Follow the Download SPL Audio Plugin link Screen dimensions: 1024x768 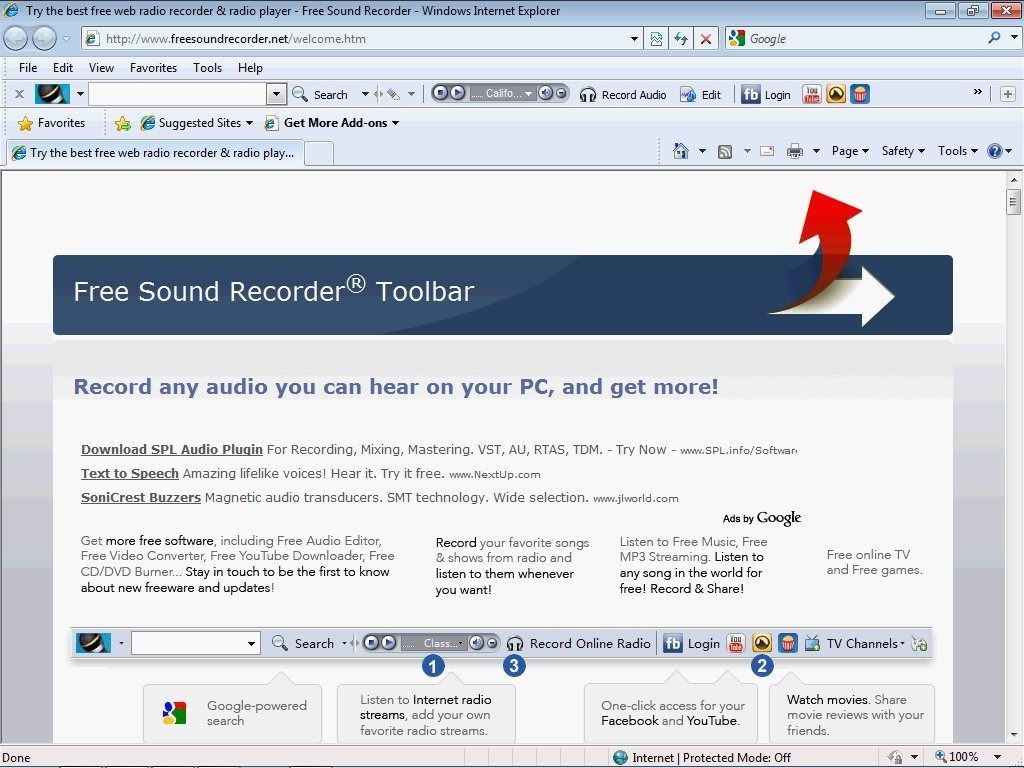pyautogui.click(x=172, y=450)
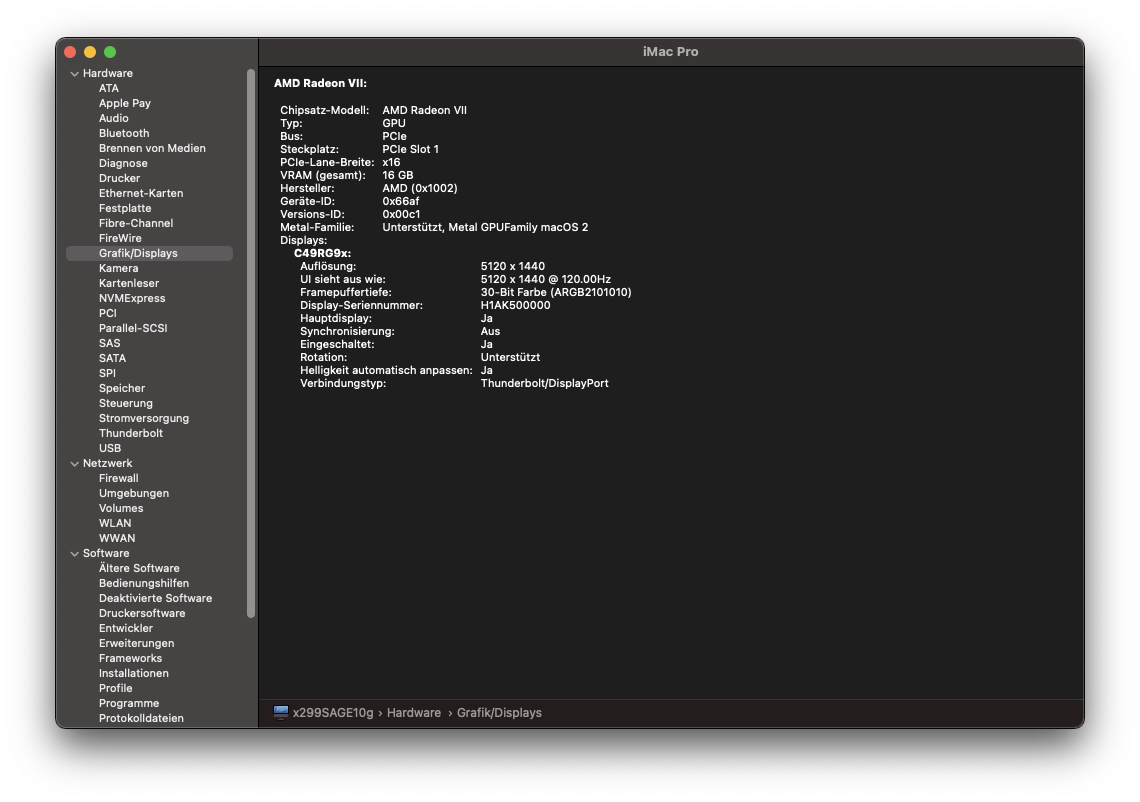Click the computer icon in path bar
The height and width of the screenshot is (802, 1140).
pyautogui.click(x=281, y=713)
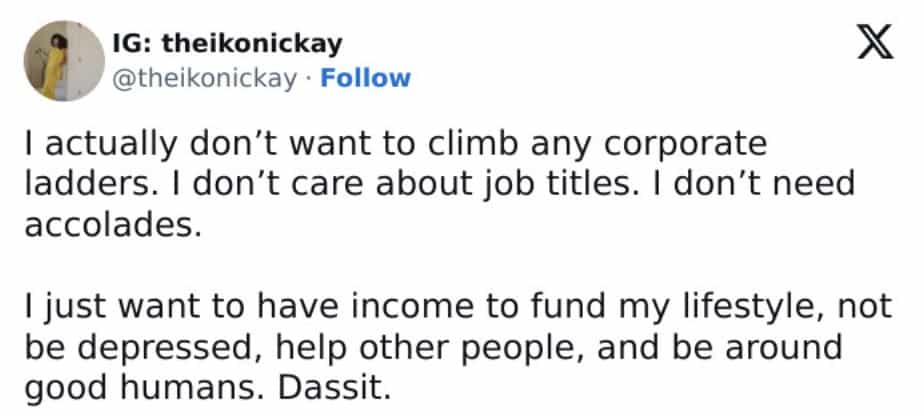
Task: Open the @theikonickay handle link
Action: coord(203,78)

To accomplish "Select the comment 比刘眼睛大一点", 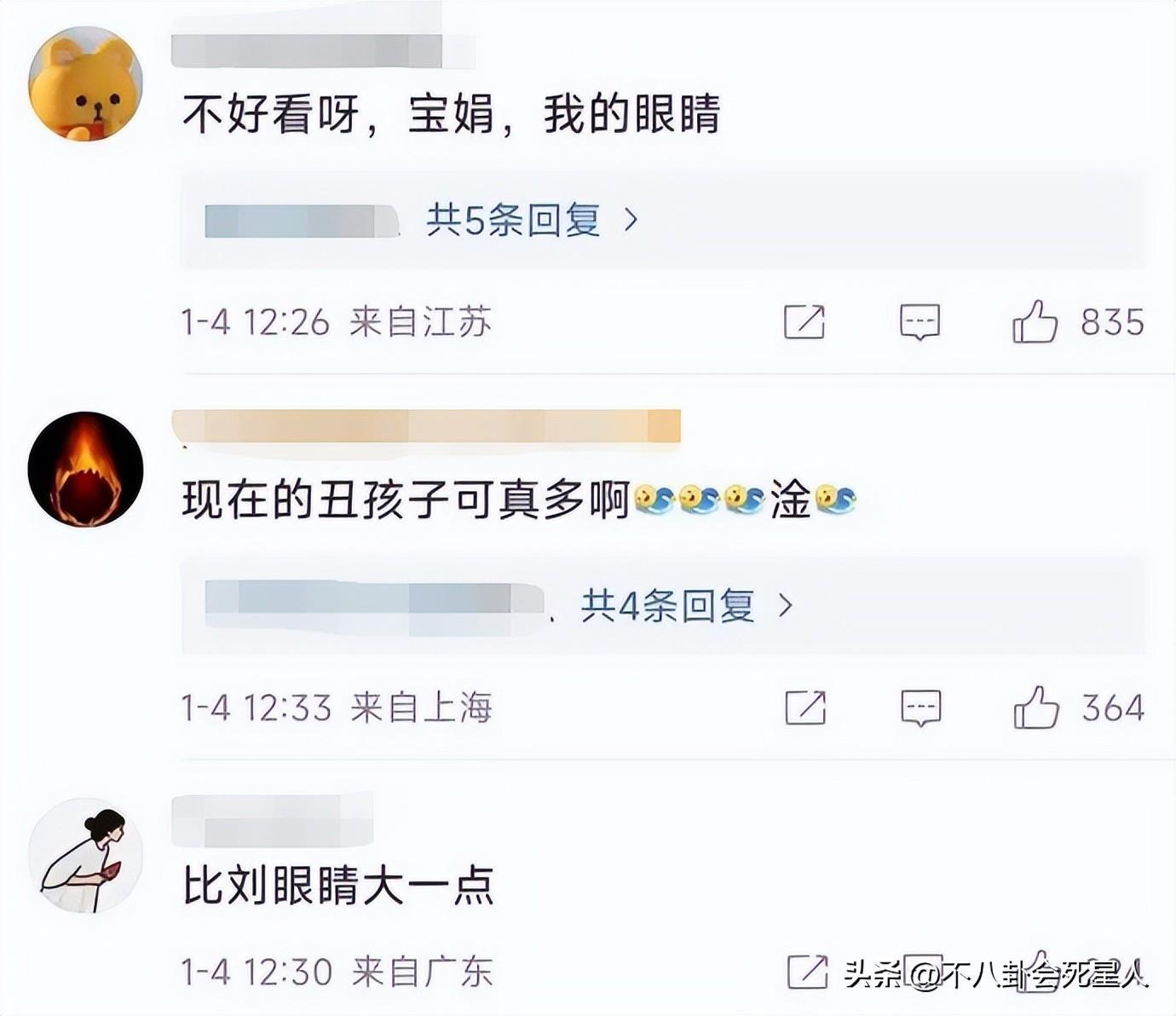I will 338,886.
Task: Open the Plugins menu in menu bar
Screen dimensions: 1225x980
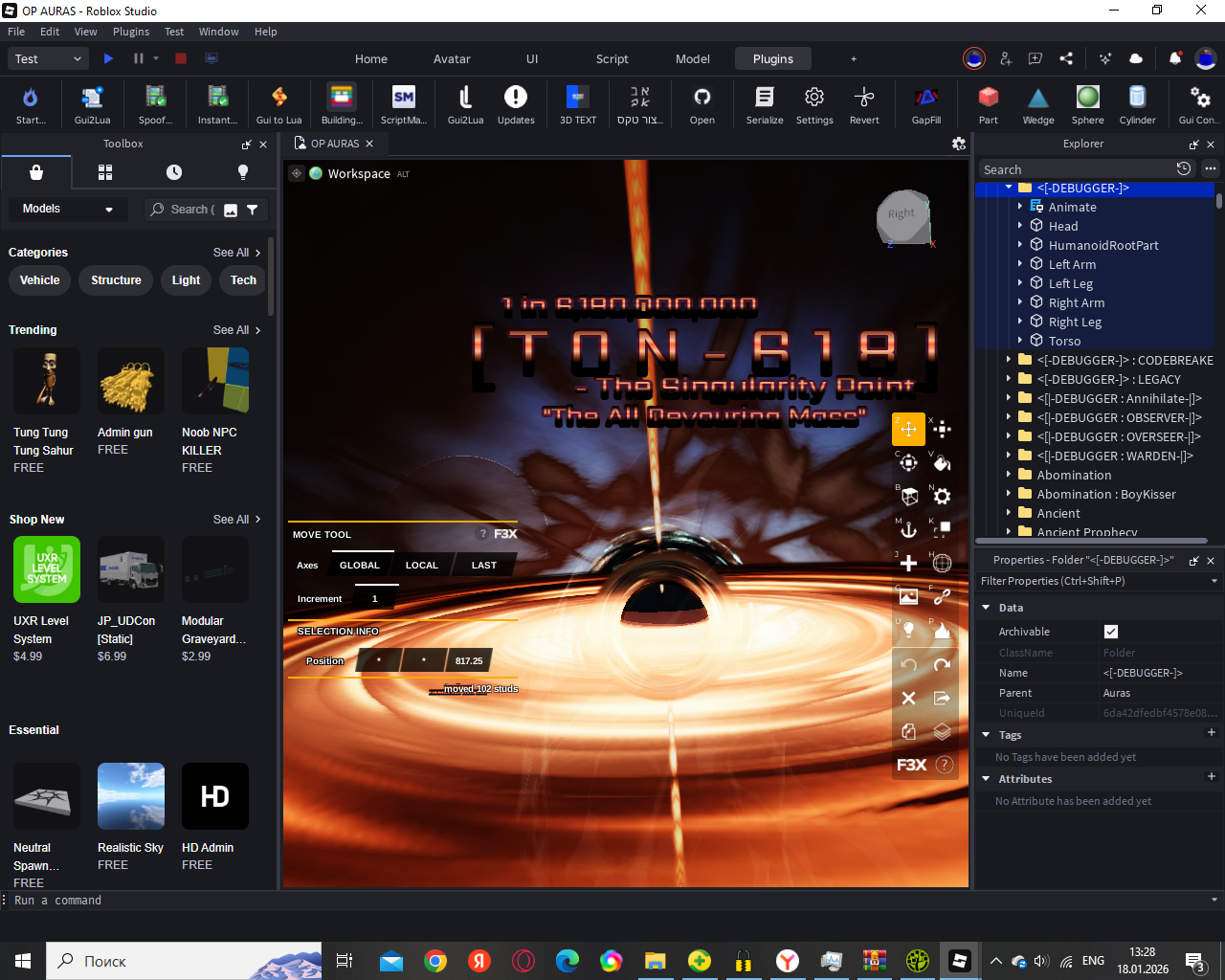Action: click(x=131, y=32)
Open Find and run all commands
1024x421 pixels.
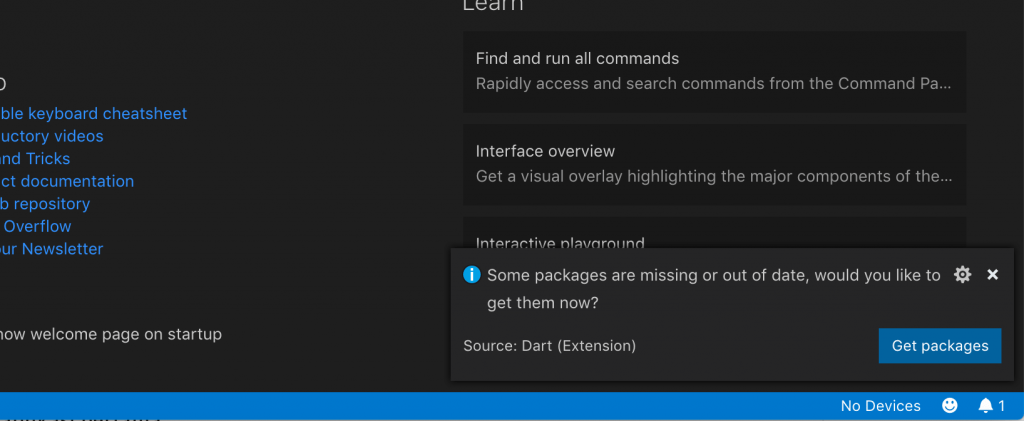pos(714,71)
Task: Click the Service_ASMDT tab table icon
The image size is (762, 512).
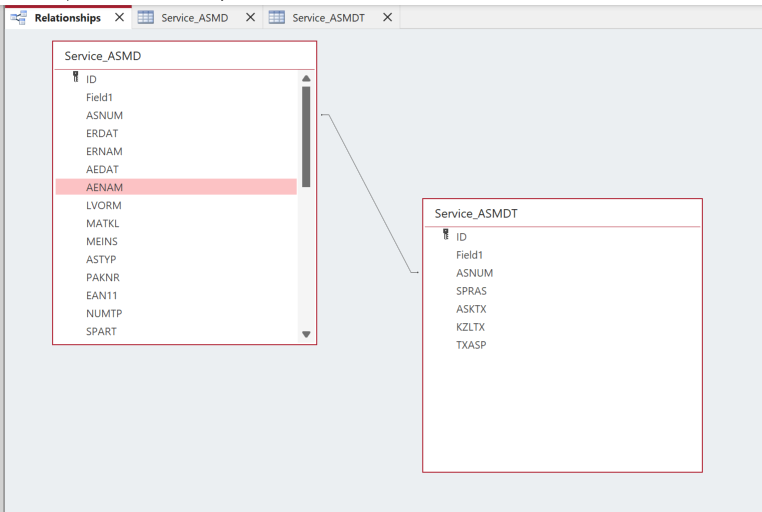Action: coord(277,18)
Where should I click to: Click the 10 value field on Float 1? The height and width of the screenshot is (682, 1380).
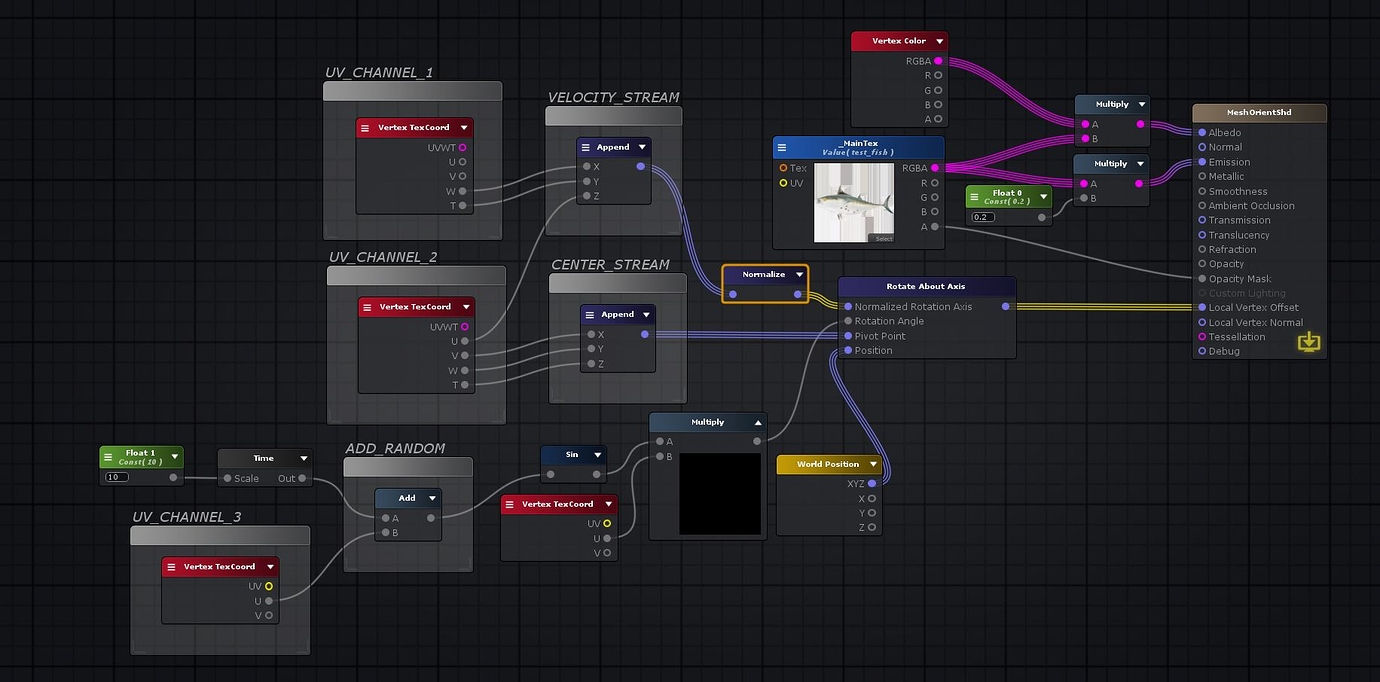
· · · ·
### Goal
Put the material from the line containing "Open Find and run all commands" to the end into a JSON list of strings, one string for each line. Skip blank lines and leave the pictures out.

### Task output
[
  "Open Find and run all commands",
  "1024x421 pixels.",
  "pos(714,71)",
  "Task: Click the Service_ASMDT tab table icon",
  "The image size is (762, 512).",
  "Action: coord(277,18)",
  "Where should I click to: Click the 10 value field on Float 1? The height and width of the screenshot is (682, 1380)."
]